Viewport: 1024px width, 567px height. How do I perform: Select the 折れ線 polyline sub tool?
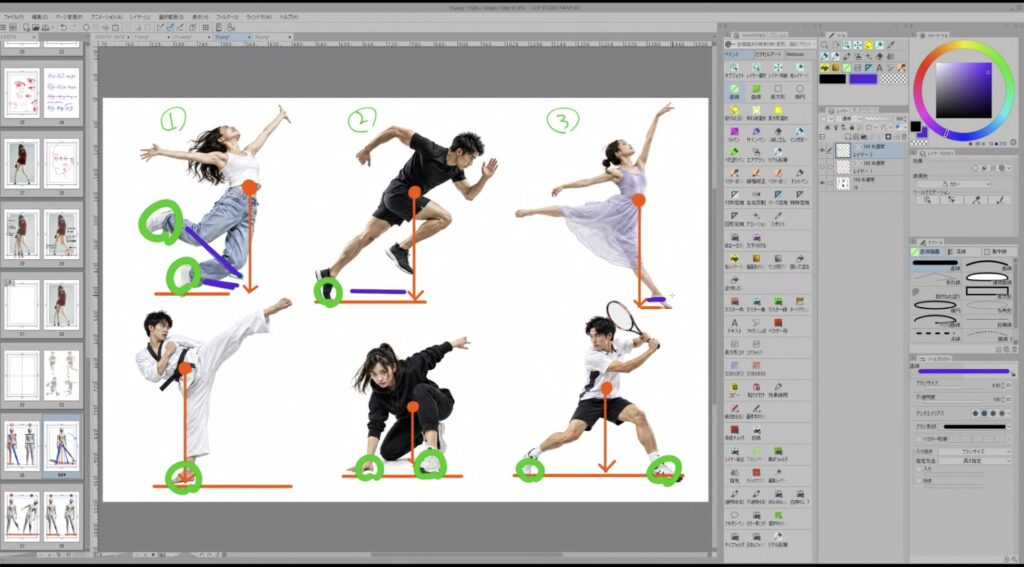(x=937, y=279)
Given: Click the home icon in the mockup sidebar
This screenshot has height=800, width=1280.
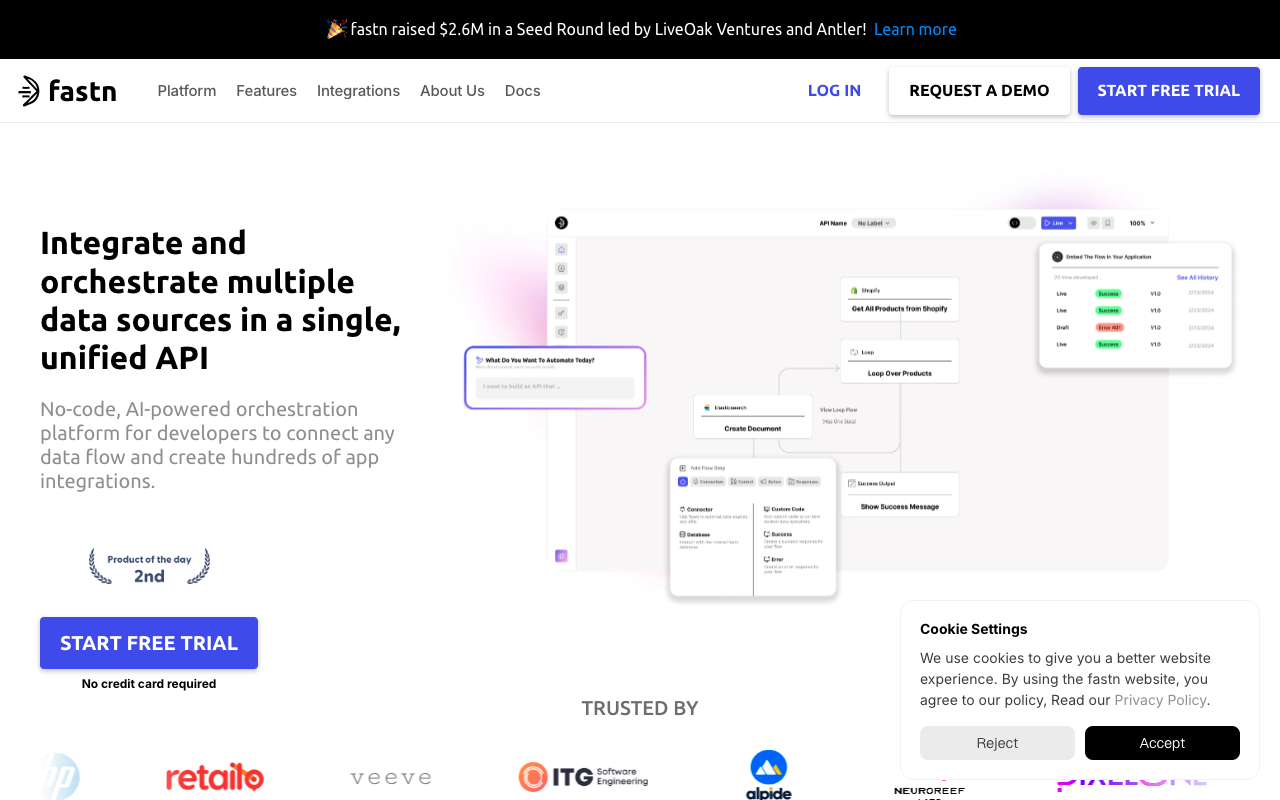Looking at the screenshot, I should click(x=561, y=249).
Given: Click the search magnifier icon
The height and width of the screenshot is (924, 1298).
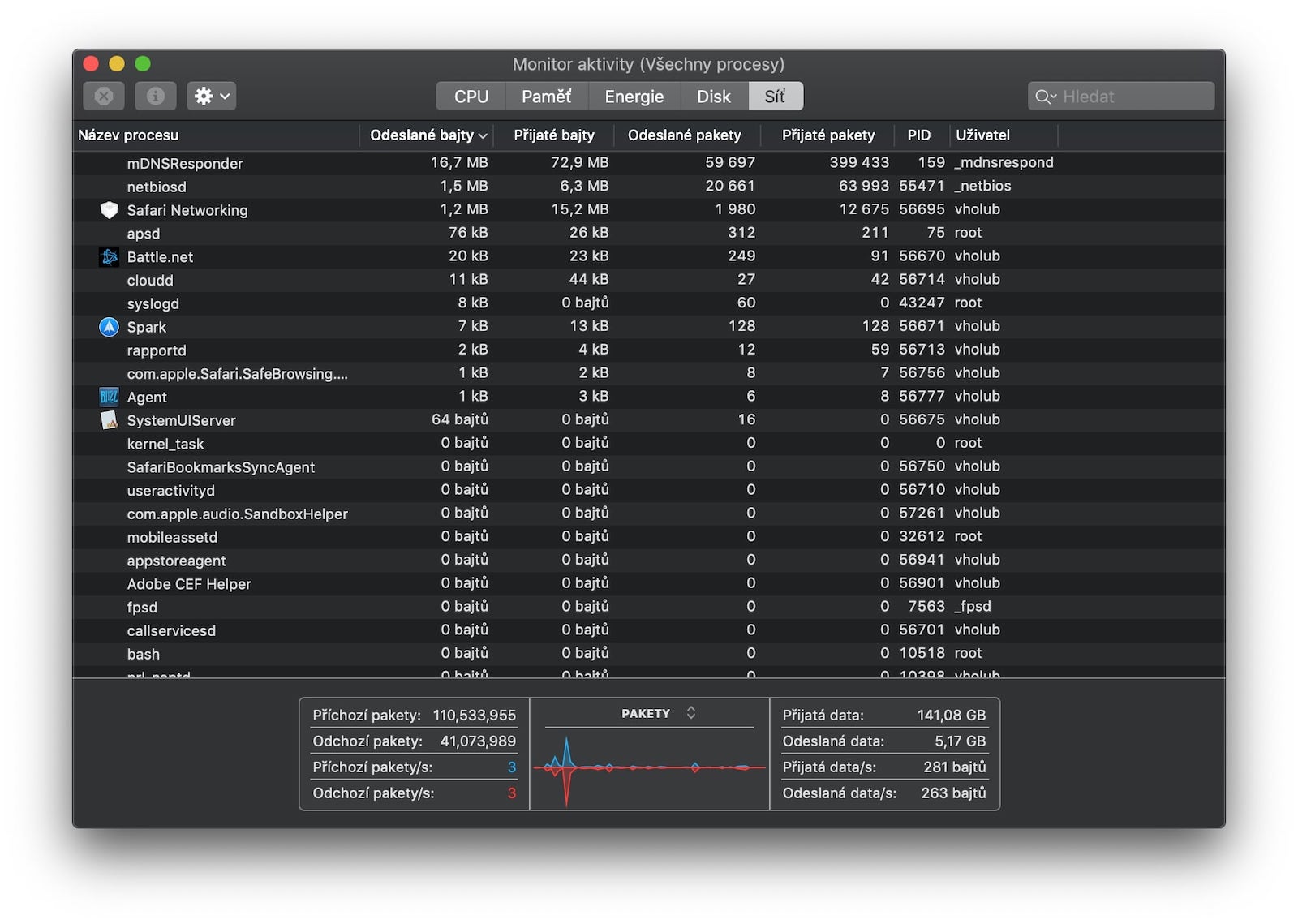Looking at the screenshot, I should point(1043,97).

______________________________

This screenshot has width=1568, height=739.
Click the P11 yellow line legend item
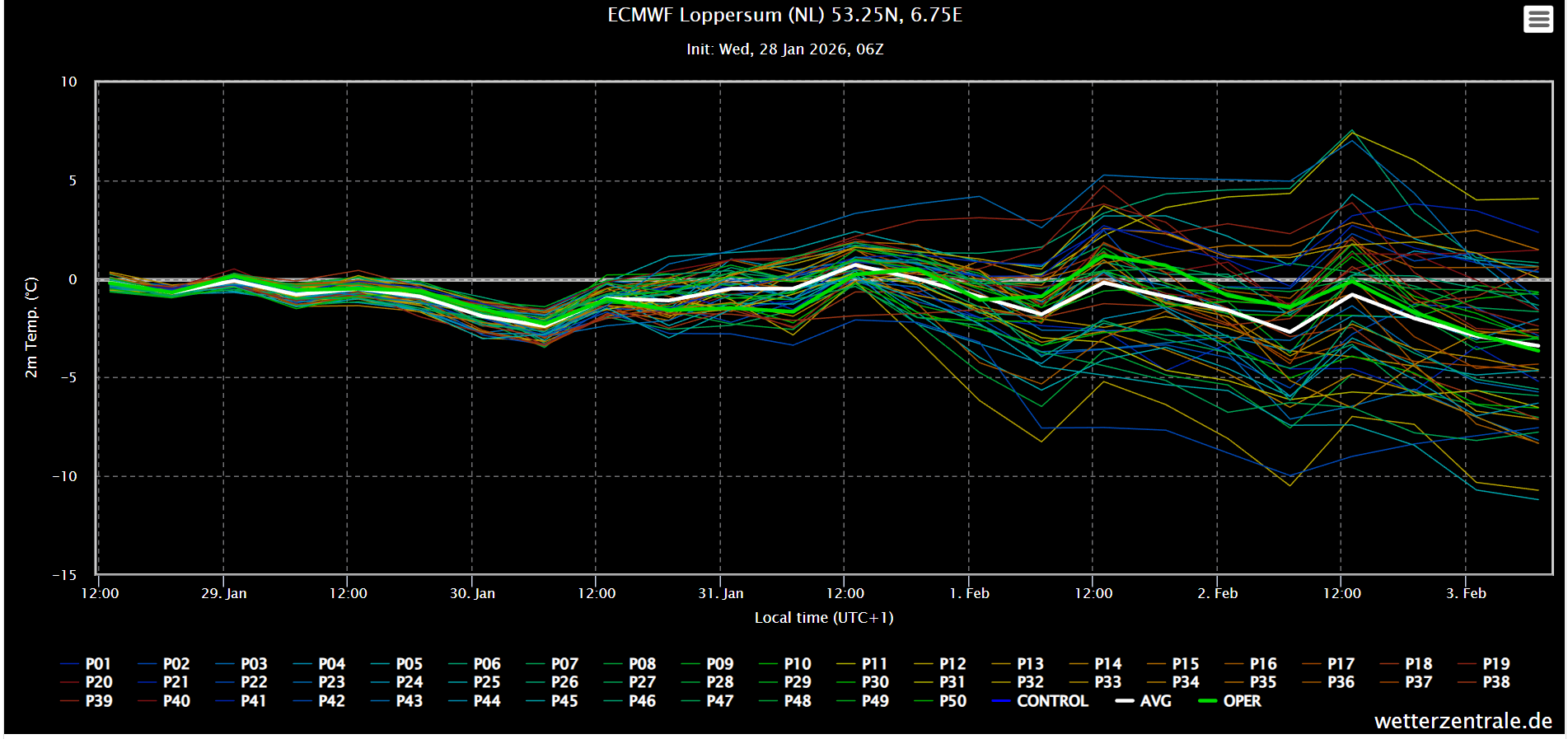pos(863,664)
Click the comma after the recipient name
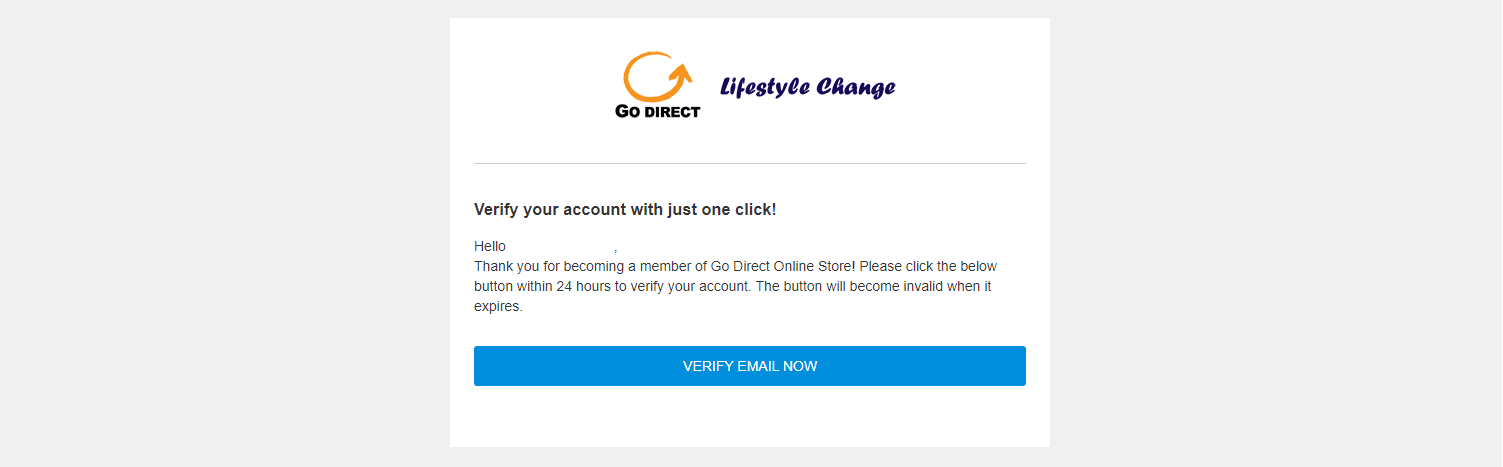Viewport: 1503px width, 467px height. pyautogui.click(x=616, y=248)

______________________________

Task brief
The lines you need are those holding the word "Given"; copy each of them from the material above.

Your solution
Given: Click the home icon in the mockup sidebar
Given: Click the search magnifier icon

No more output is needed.